BRANO PROPOSTO:
Bernie Madoff e Calisto Tanzi: il primo fermato dalla Sec, il secondo dalla Tv

di Pompeo Locatelli

Il nostro Callisto, pio uomo di Chiesa, di bugie ne ha dette più d’una: l’ultima, quasi a festeggiare il primo compleanno dello scandalo Madoff, ai primi di dicembre ribadendo davanti alle telecamere di Report quel che aveva già detto da imputato in tribunale: la mia collezione di quadri non c’è più. Ovvero non ho sottratto una lira alle migliaia di risparmiatori truffati cui ho già chiesto scusa. E che vogliono di più? Probabilmente la testa del bugiardo, dopo la scoperta di una pinacoteca di opere d’arte di cospicuo valore.
Naturalmente le differenza tra Bernie e Callisto sono più d’una. Il primo, meno di un anno dopo lo scoppio dello scandalo, è in galera con la prospettiva di non uscirne più da vivo.
Il secondo, sei anni dopo la scoperta della macchina tipografica che a Collecchio falsificava i crediti e i depositi presso le banche dei paradisi fiscali, dorme ancora nel suo letto. Anzi, ha aperto una nuova attività e nutre la speranza, dopo una probabile detenzione data la più che probabile condanna per bancarotta fraudolenta (colpa dei quadri), di uscire di prigione. Ma questa è un’altra storia che affido volentieri al dibattito sul diritto penale che non mi compete.
Anche se mi domando perché ci sia voluta un’inchiesta tv per scoprire quadri non nascosti in capo al mondo, ma in Italia. Possibile che gli inquirenti, dopo anni di lavoro e tante scartoffie, non siano stati in grado di individuare un “tesoretto” di cui erano a conoscenza (cito le testimonianze tv) numerosi esperti e periti?

METTITI ALLA PROVA: Riprendi l'articolo su Madoff e Tanzi dopo la sua ultima frase e portalo avanti. Per questo esercizio i dati non sono necessari.

DATI FORNITI:
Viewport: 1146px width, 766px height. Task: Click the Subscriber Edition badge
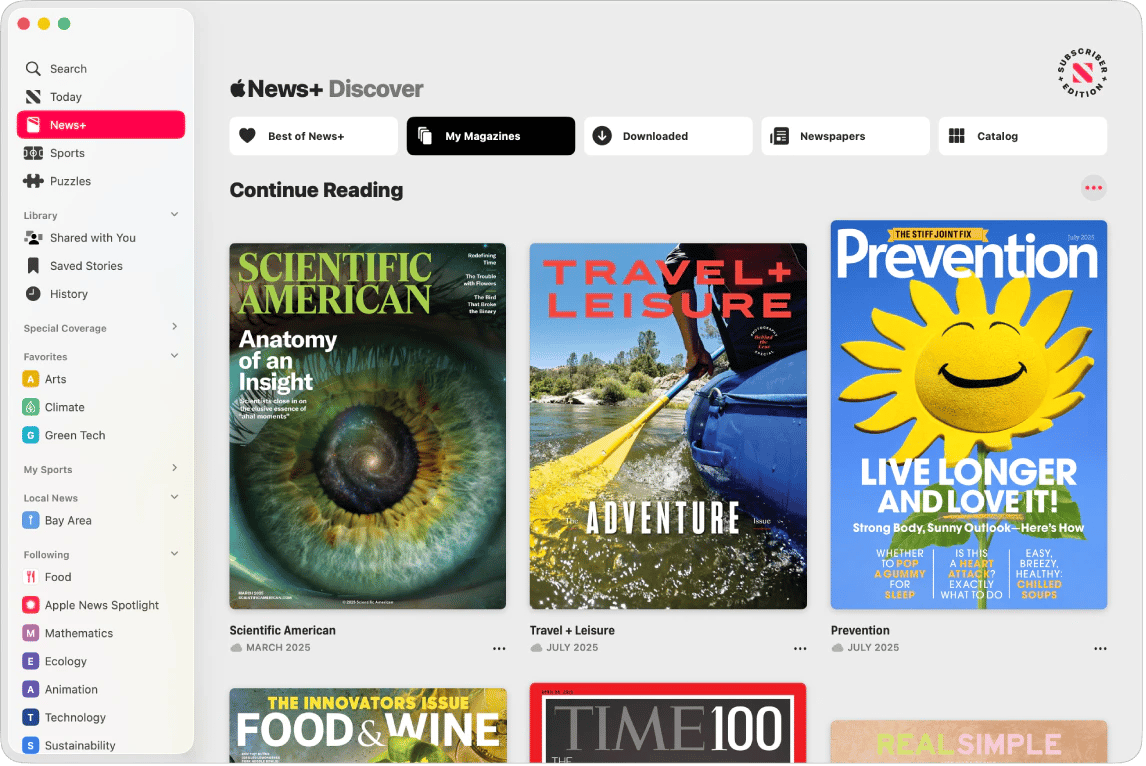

SOLUZIONE:
La terza differenza tra Madoff e Tanzi sta nel fatto che gli inquirenti USA sono riusciti a recuperare 49,4 miliardi di dollari investito in mezzo mondo.
In Italia, a parte il buon lavoro di Enrico Bondi che ha restituito all’Italia un’ottima azienda (e riconsegnato ai risparmiatori parte del maltolto finito alle banche) ci si deve affidare alla tv. Intanto, l’effetto più evidente per il risparmiatore consiste nel fatto che, per evitare nuove Parmalat, è stato in pratica vietata ai privati la sottoscrizione dei corporate bond più redditizi, appannaggio esclusivo delle banche che poi li rivendono, con congruo sovrapprezzo, ai fondi da loro gestiti.
Oltre al danno, insomma, la beffa. Ma consolatevi: dal primo gennaio prossimo scatta la riforma.
I risparmiatori “più evoluti” potranno comprare direttamente allo sportello anche i bond considerati più rischiosi o di grande taglia. Come si entra nella schiera dei più evoluti?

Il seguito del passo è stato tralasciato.